The answer should be a faithful retyping of the records that follow, pictures excluded.

INPUT:
********************

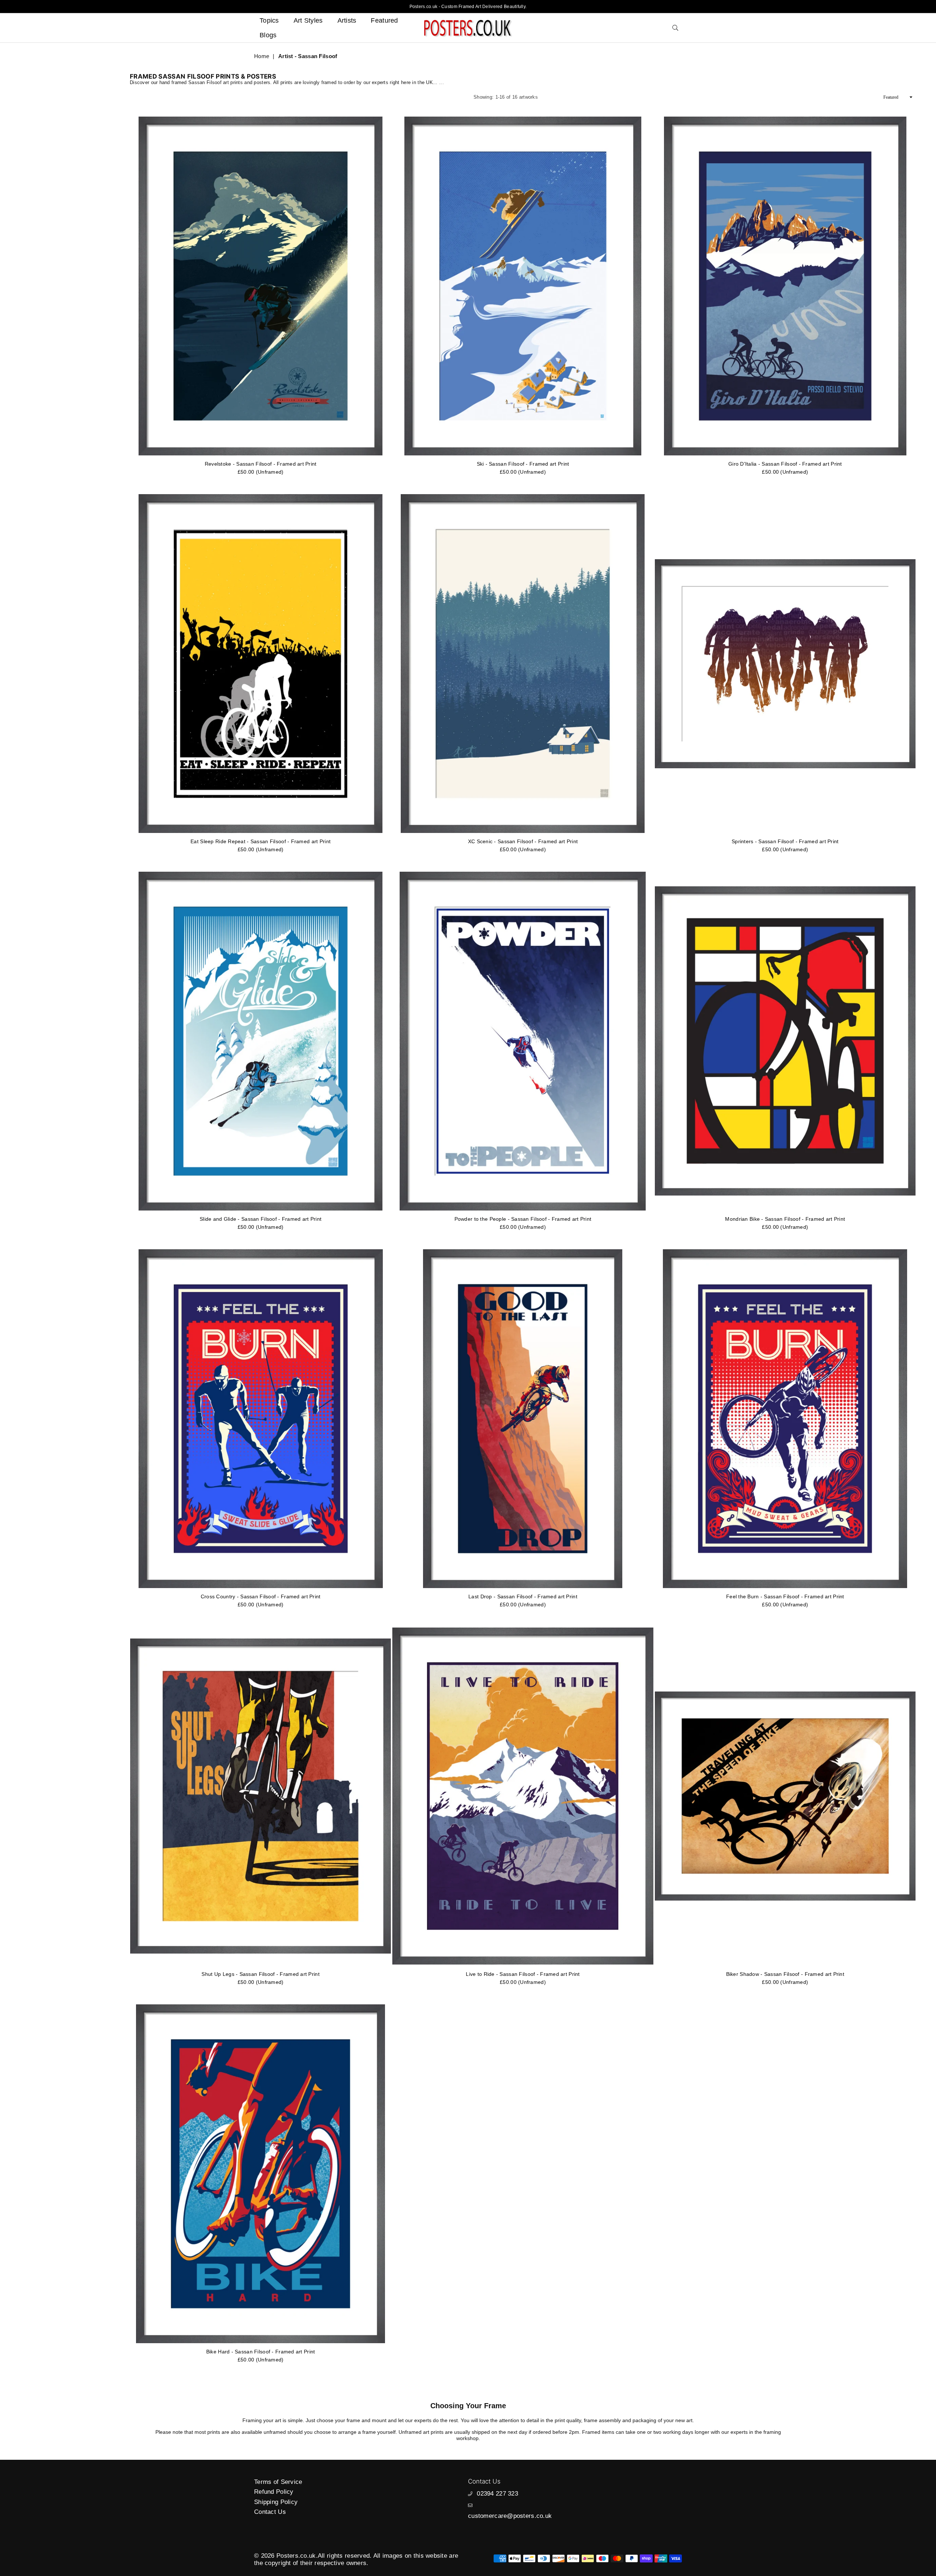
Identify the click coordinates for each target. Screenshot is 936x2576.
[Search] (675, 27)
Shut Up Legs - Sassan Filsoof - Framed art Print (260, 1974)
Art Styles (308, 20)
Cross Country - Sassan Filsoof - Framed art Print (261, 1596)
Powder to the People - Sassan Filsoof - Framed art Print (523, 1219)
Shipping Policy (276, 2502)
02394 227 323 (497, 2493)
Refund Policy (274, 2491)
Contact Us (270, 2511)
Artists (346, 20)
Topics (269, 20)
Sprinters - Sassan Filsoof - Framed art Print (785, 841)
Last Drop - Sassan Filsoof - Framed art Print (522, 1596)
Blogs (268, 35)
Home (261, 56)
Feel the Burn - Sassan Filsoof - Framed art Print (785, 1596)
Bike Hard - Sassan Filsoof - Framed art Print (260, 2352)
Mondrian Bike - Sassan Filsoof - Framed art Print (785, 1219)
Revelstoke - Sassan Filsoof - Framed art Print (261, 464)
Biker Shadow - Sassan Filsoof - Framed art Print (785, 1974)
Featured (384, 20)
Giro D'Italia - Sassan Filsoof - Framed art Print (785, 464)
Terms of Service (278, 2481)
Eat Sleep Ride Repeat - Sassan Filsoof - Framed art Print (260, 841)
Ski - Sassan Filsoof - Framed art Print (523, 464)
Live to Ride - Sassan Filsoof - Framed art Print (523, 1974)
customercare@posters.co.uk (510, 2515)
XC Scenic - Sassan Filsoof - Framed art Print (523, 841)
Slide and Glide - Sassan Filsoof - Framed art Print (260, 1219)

********************

EXERCISE RESPONSE:
Identify the click coordinates for each target. Screenshot is 936x2576.
[Search] (675, 27)
Shut Up Legs - Sassan Filsoof - Framed art Print (260, 1974)
Art Styles (308, 20)
Cross Country - Sassan Filsoof - Framed art Print (261, 1596)
Powder to the People - Sassan Filsoof - Framed art Print (523, 1219)
Shipping Policy (276, 2502)
02394 227 323 (497, 2493)
Refund Policy (274, 2491)
Contact Us (270, 2511)
Artists (346, 20)
Topics (269, 20)
Sprinters - Sassan Filsoof - Framed art Print (785, 841)
Last Drop - Sassan Filsoof - Framed art Print (522, 1596)
Blogs (268, 35)
Home (261, 56)
Feel the Burn - Sassan Filsoof - Framed art Print (785, 1596)
Bike Hard - Sassan Filsoof - Framed art Print (260, 2352)
Mondrian Bike - Sassan Filsoof - Framed art Print (785, 1219)
Revelstoke - Sassan Filsoof - Framed art Print (261, 464)
Biker Shadow - Sassan Filsoof - Framed art Print (785, 1974)
Featured (384, 20)
Giro D'Italia - Sassan Filsoof - Framed art Print (785, 464)
Terms of Service (278, 2481)
Eat Sleep Ride Repeat - Sassan Filsoof - Framed art Print (260, 841)
Ski - Sassan Filsoof - Framed art Print (523, 464)
Live to Ride - Sassan Filsoof - Framed art Print (523, 1974)
customercare@posters.co.uk (510, 2515)
XC Scenic - Sassan Filsoof - Framed art Print (523, 841)
Slide and Glide - Sassan Filsoof - Framed art Print (260, 1219)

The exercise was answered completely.